* [Exercise requirements]:
Copy every line below that has the word "pixels" in it.

* [Collected data entries]:
•••

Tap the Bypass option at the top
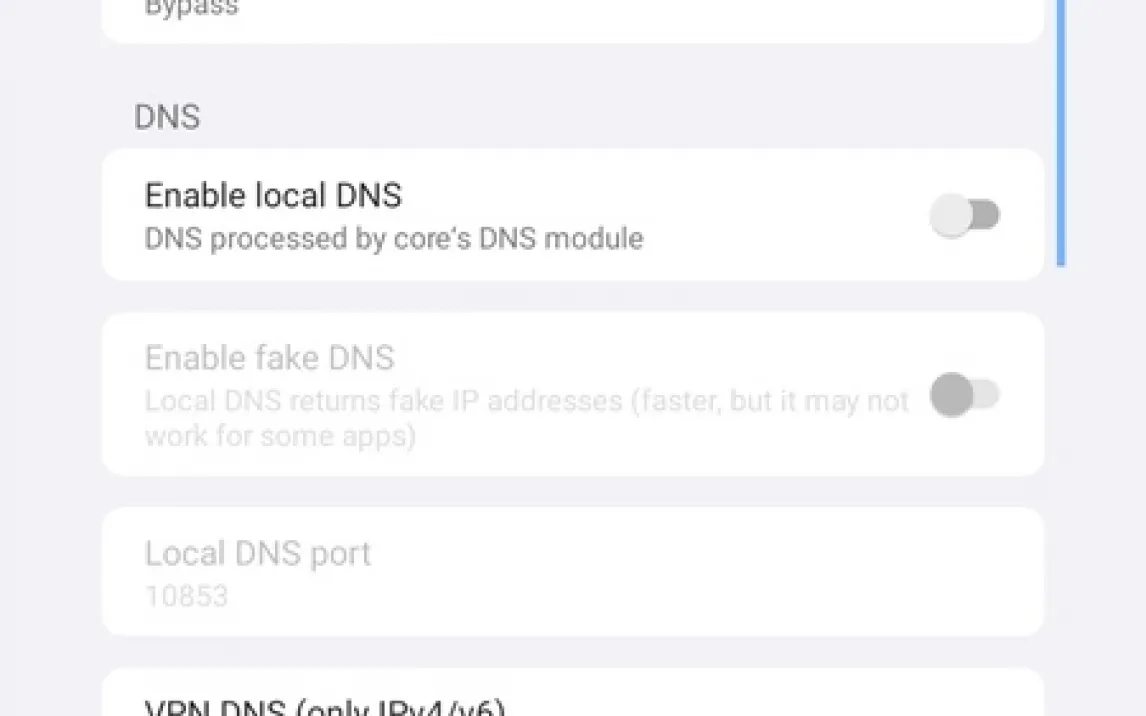This screenshot has width=1146, height=716. tap(192, 10)
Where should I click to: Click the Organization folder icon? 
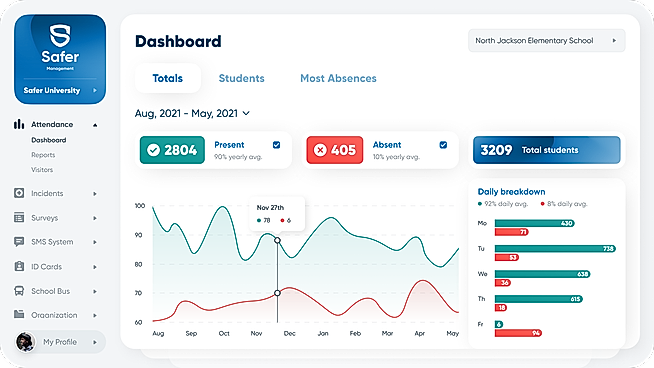click(19, 314)
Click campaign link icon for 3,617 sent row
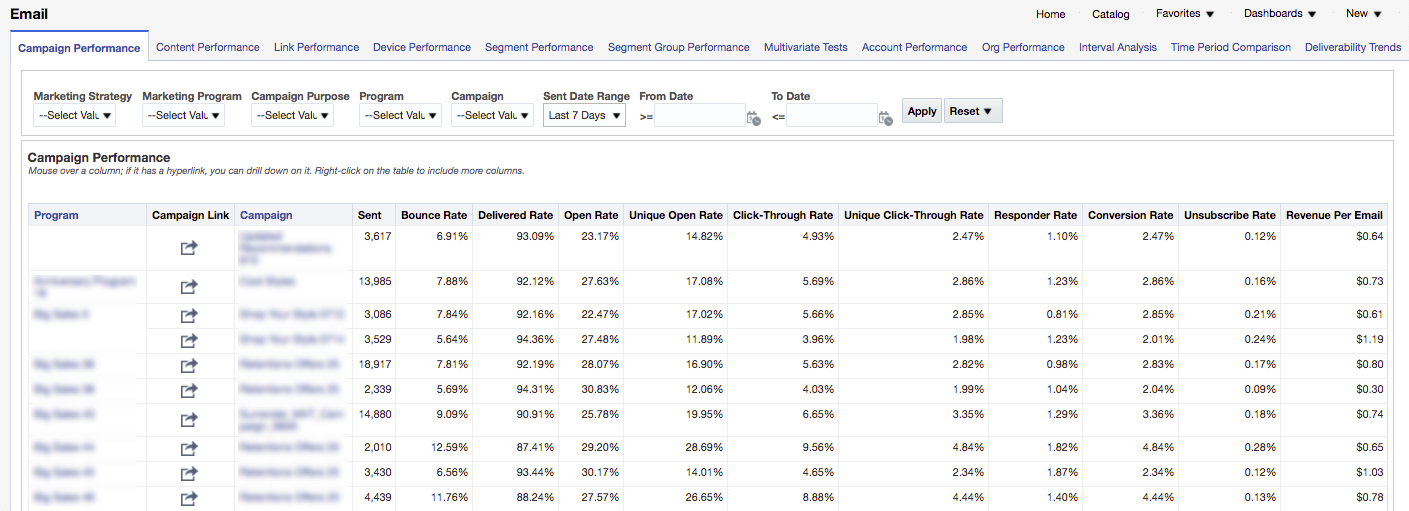 [x=189, y=248]
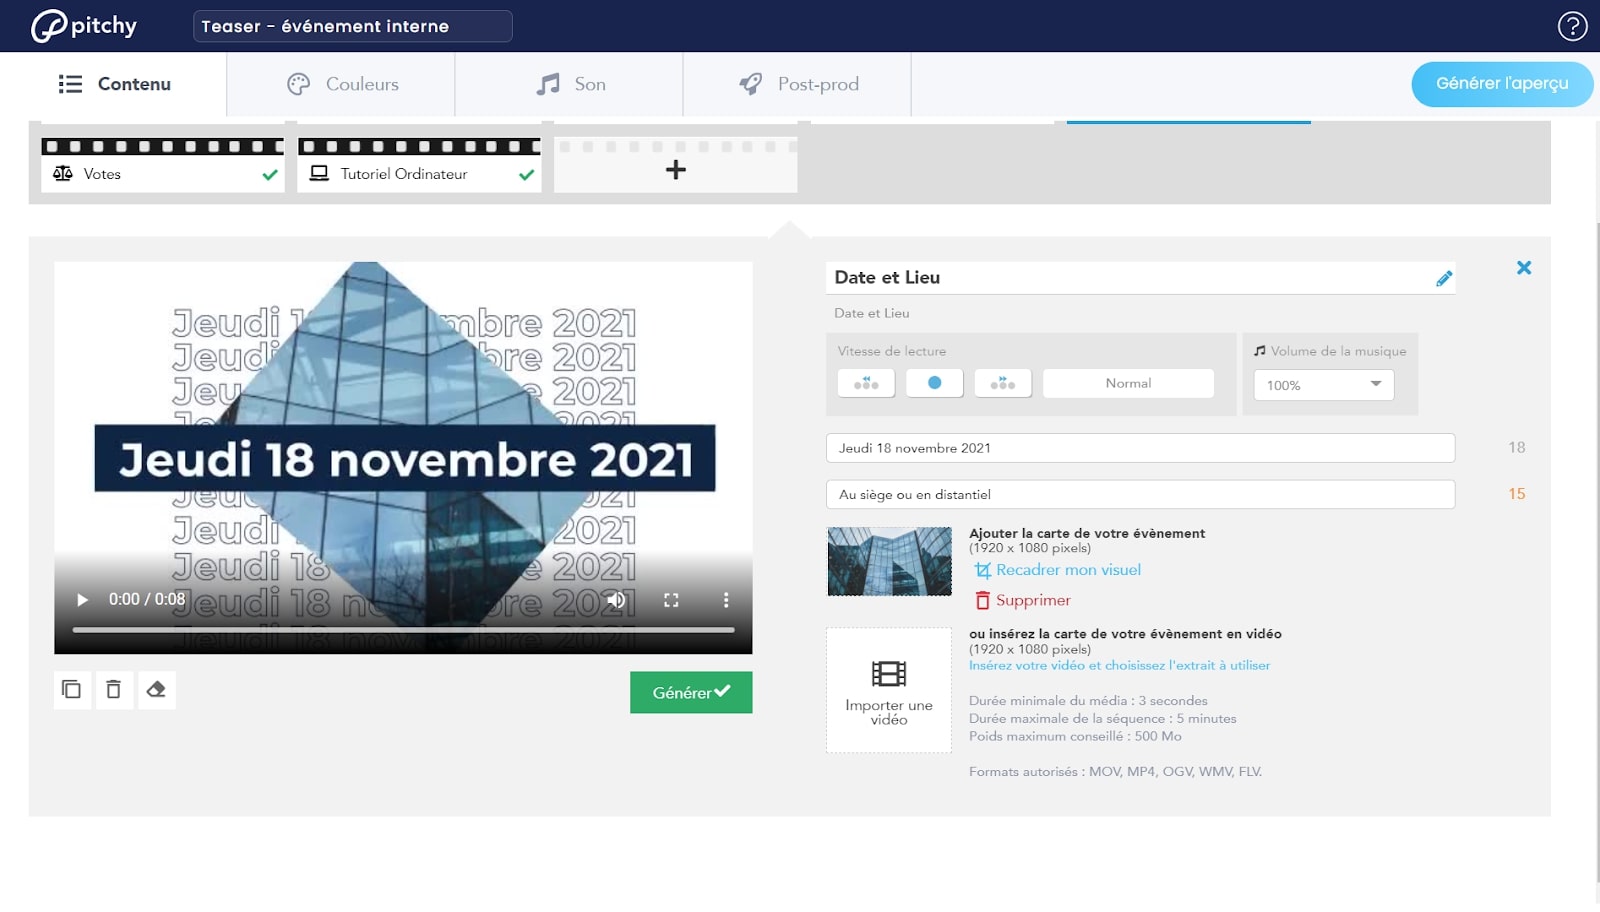Click Recadrer mon visuel link

click(1067, 570)
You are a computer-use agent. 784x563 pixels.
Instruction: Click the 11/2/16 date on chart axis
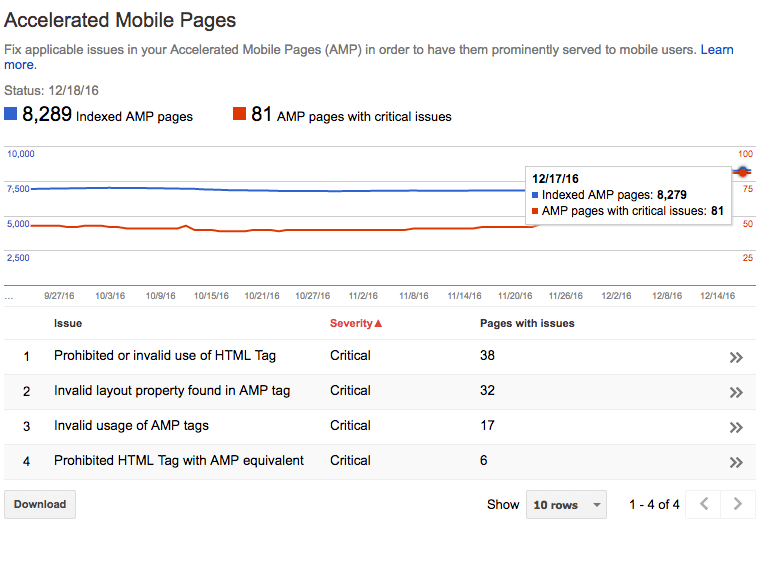click(x=363, y=296)
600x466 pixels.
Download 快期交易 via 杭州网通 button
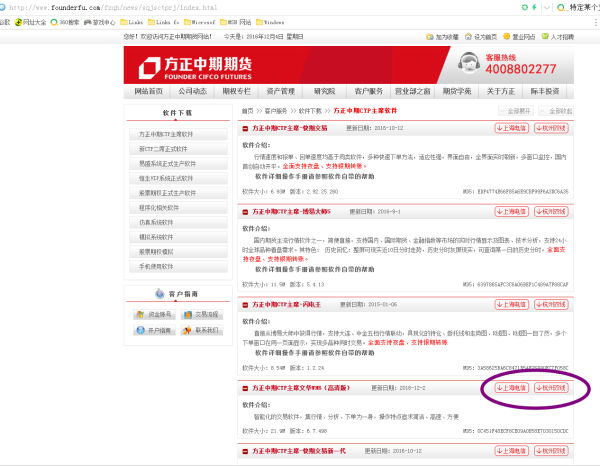[x=550, y=129]
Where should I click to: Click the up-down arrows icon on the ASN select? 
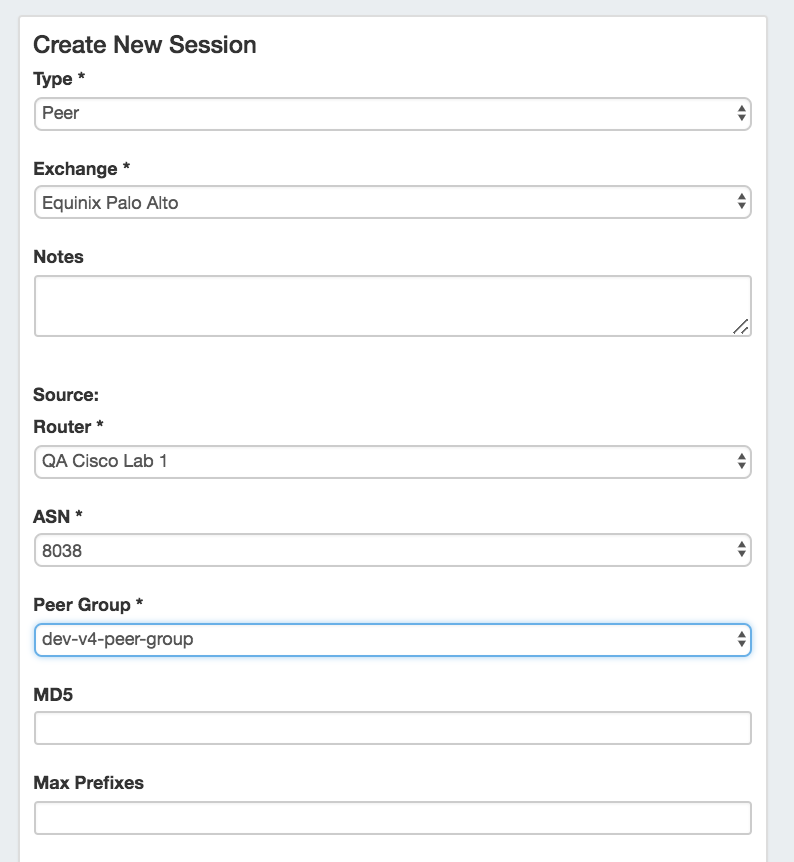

•••

* [Result below]:
You are a computer-use agent. 784x563 pixels.
600x466 pixels.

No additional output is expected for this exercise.